Court confirms Prodi victory, but Berlusconi may challenge

A top Italian court tonight confirmed the slim electoral victory of centre-left leader Romano Prodi in the lower house of parliament, although was not conceding defeat.

A top Italian court tonight confirmed the slim electoral victory of centre-left leader Romano Prodi in the lower house of parliament.

Minutes later however, a top ally of Premier Silvio Berlusconi’s said the conservative coalition was not conceding defeat.

The ANSA news agency quoted Giulio Tremonti, the Economy Minister as saying that “[The announcement] does not exhaust all the checks on the electoral results.”

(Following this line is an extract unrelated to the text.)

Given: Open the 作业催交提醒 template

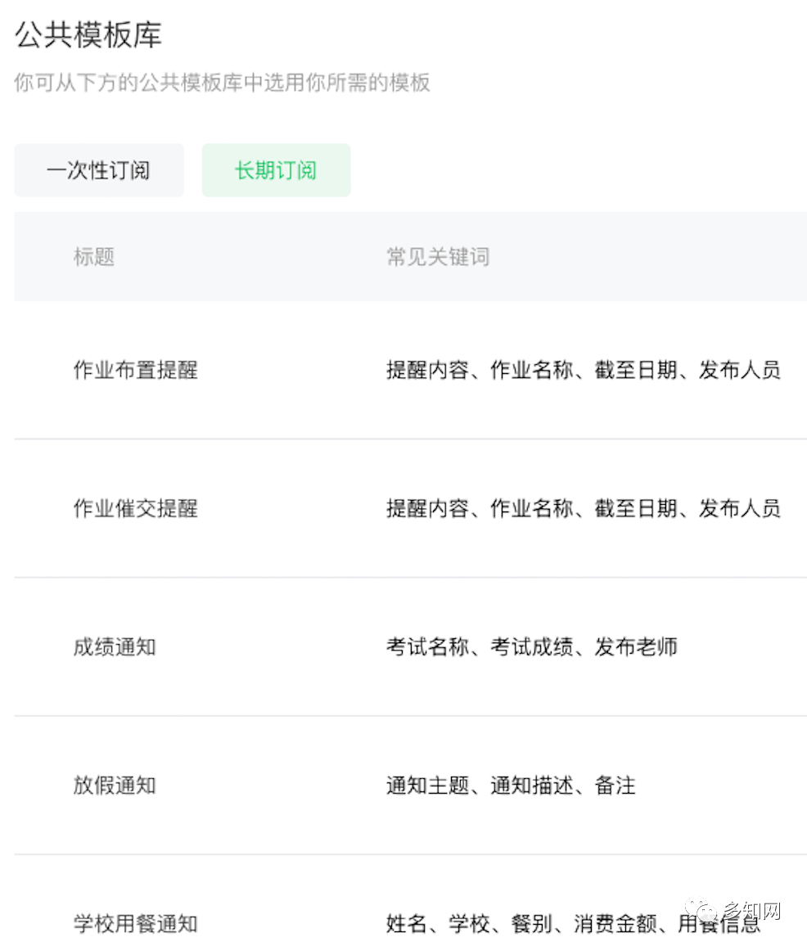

Berlusconi’s party, Forza Italia, announced tonight that it could appeal against the court’s decision to parliamentary committees and to a regional administrative court in Lazio, the region that includes Rome, according to Italian news agencies.

Niccolo Ghedini, the deputy with Berlusconi’s Forza Italia party told ANSA he believed an appeal to the administrative court “is a delicate question” but claimed that “in theory it is possible”.

Under Italian law, parliament’s election committees would have to rule on any challenges once the new parliament reconvenes. But observers said it would be unlikely that the new lawmakers would take any action to put themselves out of business.

The Court of Cassation, which is conducting a review of contested ballots from this month’s parliamentary election, said Prodi had won the lower house by about 24,000 votes – a margin virtually unchanged from the one previously announced.

The court released its announcement after a review of some 2,100 ballots for the lower Chamber of Deputies that were not immediately included in the overall count as the voting intentions were not clear. In the Senate there were another 3,100 contested ballots.

The Interior Ministry reduced the number of contested ballots last week from a combined 80,000 for both houses to the combined 5,200 – boosting the likelihood that Prodi’s victory would stand. The ministry explained the confusion by saying that blank ballots and other invalid ballots had been lumped in by mistake with the contested ballot sheets.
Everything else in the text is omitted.